--- Records for this exercise Enclosed Below ---
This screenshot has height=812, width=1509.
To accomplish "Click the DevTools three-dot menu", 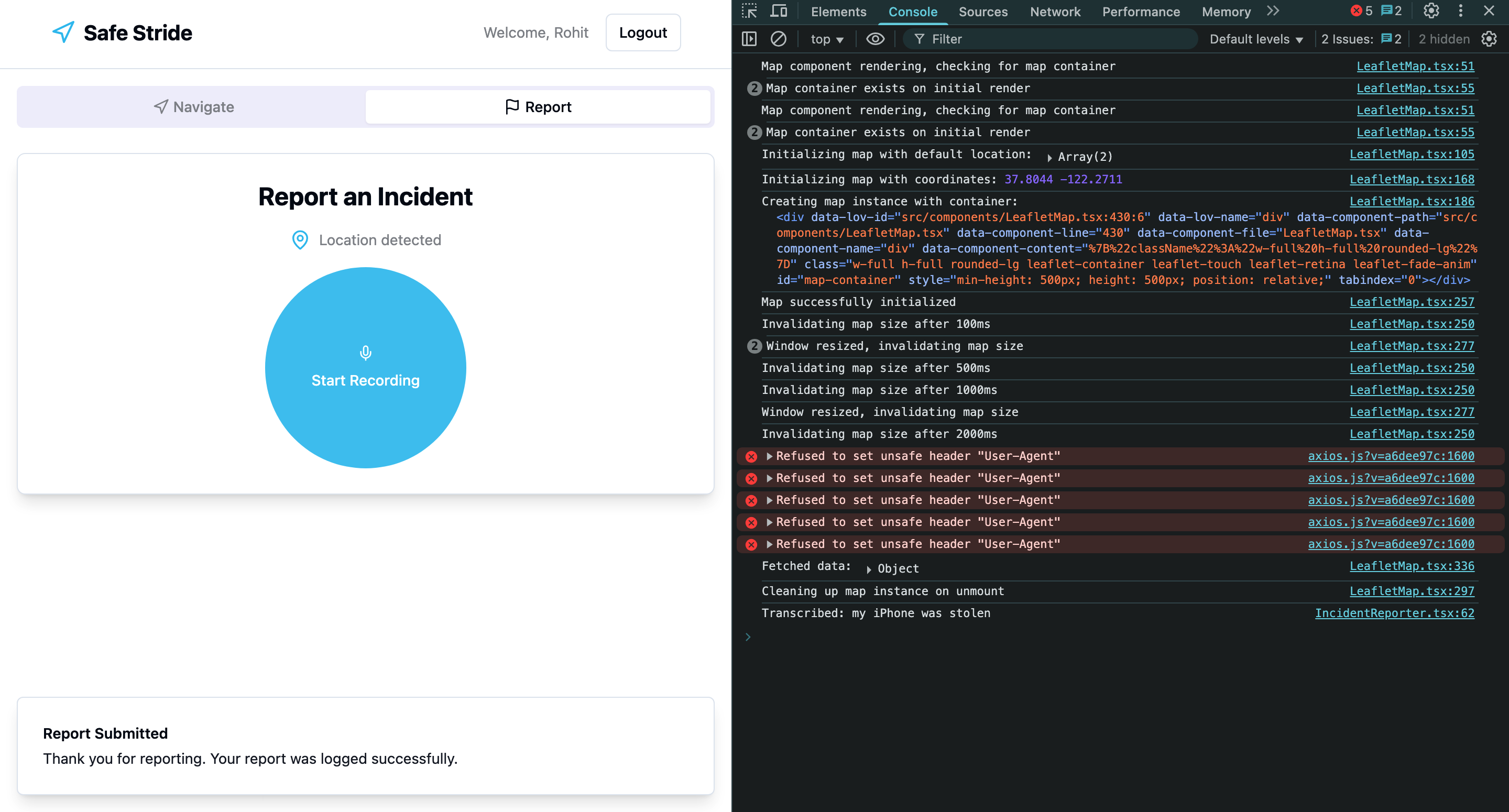I will (1460, 11).
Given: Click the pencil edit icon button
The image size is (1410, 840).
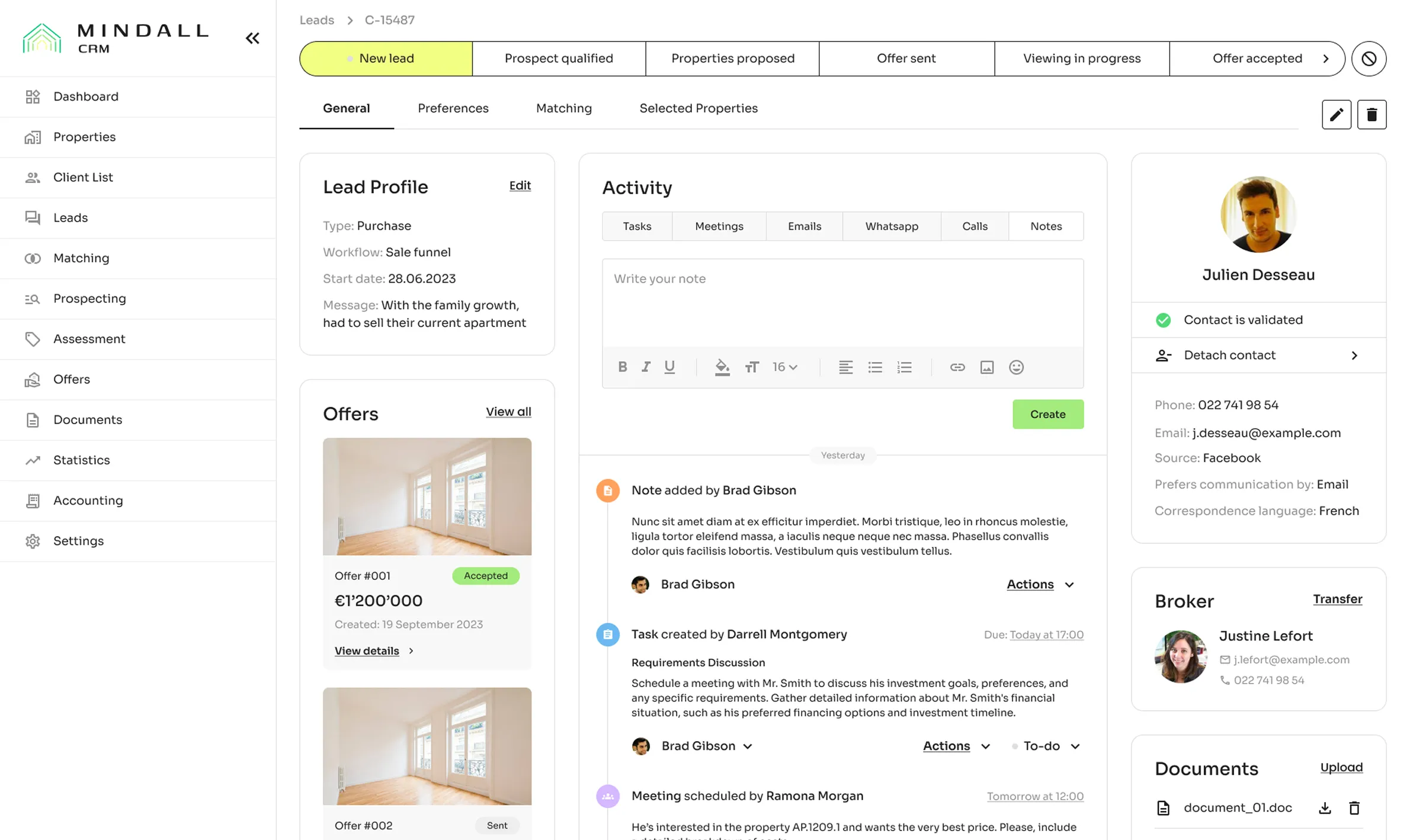Looking at the screenshot, I should (x=1336, y=114).
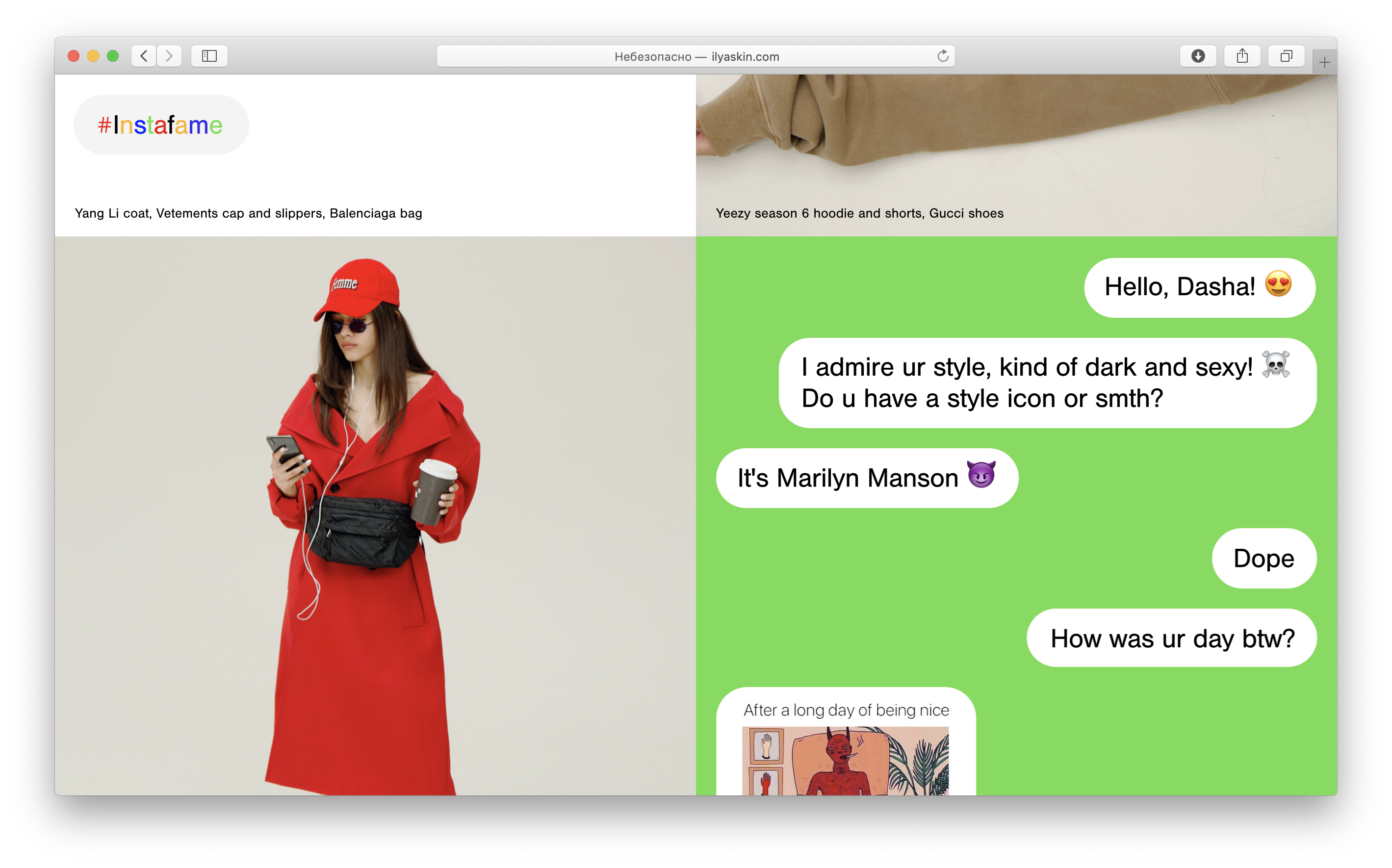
--- End of Enclosed Records for this exercise ---
Please copy the lines exactly, beginning at the one containing "Given: Click the pencil edit icon button" and ending at the last line of the records above, both included, with the pictures left out.

Given: Click the pencil edit icon button
The image size is (1410, 840).
Looking at the screenshot, I should (x=1336, y=114).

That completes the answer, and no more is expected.